• **SELECTED EXCERPT**
——————————

Re: Moving forward with TDE

From: Stephen Frost <sfrost(at)snowman(dot)net>
To: Bruce Momjian <bruce(at)momjian(dot)us>
Cc: Chris Travers <chris(dot)travers(at)gmail(dot)com>, David Christensen <david+pg(at)pgguru(dot)net>, pgsql-hackers(at)lists(dot)postgresql(dot)org
Subject: Re: Moving forward with TDE
Date: 2023-03-28 00:03:50
Message-ID: CAOuzzgppaX+VP5+AkAC7oKUk7DzvN-D-DwwUydkwCSSDDUaEfQ@mail.gmail.com
Views: Raw Message | Whole Thread | Download mbox | Resend email
Thread:
Lists: pgsql-hackers

Greetings,

On Mon, Mar 27, 2023 at 19:19 Bruce Momjian <bruce(at)momjian(dot)us> wrote:

> On Tue, Mar 28, 2023 at 12:57:42AM +0200, Stephen Frost wrote:
> > I consider the operating system and its processes as much more of a
> > single entity than TLS over a network.
> >
> > This may be the case sometimes but there’s absolutely no shortage of
> other
> > cases and it’s almost more the rule these days, that there is some kind
> of
> > network between the OS processes and the storage- a SAN, an iSCSI
> network, NFS,
> > are all quite common.
>
> Yes, but consider that the database cluster is having to get its data
> from that remote storage --- the remote storage is not an independent
> entity that can be corrupted without the databaes server being
> compromised. If everything in PGDATA was GCM-verified, it would be
> secure, but because some parts are not, I don't think it would be.

The remote storage is certainly an independent system. Multi-mount LUNs are
entirely possible in a SAN (and absolutely with NFS, or just the NFS server
itself is compromised..), so while the attacker may not have any access to
the database server itself, they may have access to these other systems,
and that’s not even considering in-transit attacks which are also
absolutely possible, especially with iSCSI or NFS.

I don’t understand what is being claimed that the remote storage is “not an
independent system” based on my understanding of, eg, NFS. With NFS, a
directory on the NFS server is exported and the client mounts that
directory as NFS locally, all over a network which may or may not be
secured against manipulation. A user on the NFS server with root access is
absolutely able to access and modify files on the NFS server trivially,
even if they have no access to the PG server. Would you explain what you
mean?

I do agree that the ideal case would be that we encrypt everything we can
(not everything can be for various reasons, but we don’t actually need to
either) in the PGDATA directory is encrypted and authenticated, just like
it would be ideal if everything was checksum’d and isn’t today. We are
progressing in that direction thanks to efforts such as reworking the other
subsystems to used shared buffers and a consistent page format, but just
like with checksums we do not need to have the perfect solution for us to
provide a lot of value here- and our users know that as the same is true of
the unauthenticated encryption approaches being offered by the commercial
solutions.

> > As specific examples, consider:
> > >
> > > An attack against the database system where the database server is
> shut
> > down,
> > > or a backup, and the encryption key isn’t available on the system.

——————————

• **DATASET**
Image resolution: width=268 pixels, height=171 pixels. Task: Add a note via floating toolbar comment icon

——————————

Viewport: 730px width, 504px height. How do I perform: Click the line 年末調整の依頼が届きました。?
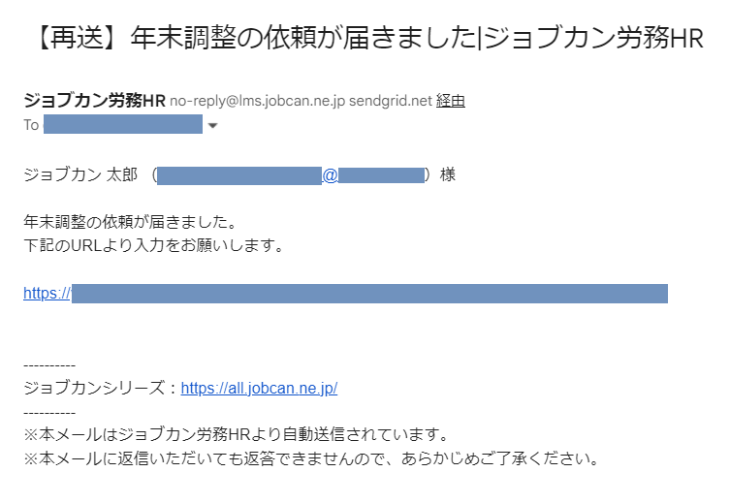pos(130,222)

——————————

• **AIM**
According to the mailing-list reply on TDE, what is a user with root access on the NFS server able to do?

• **COMPLETED TASK**
Such a user can access and modify files on the NFS server trivially, even without any access to the PG server.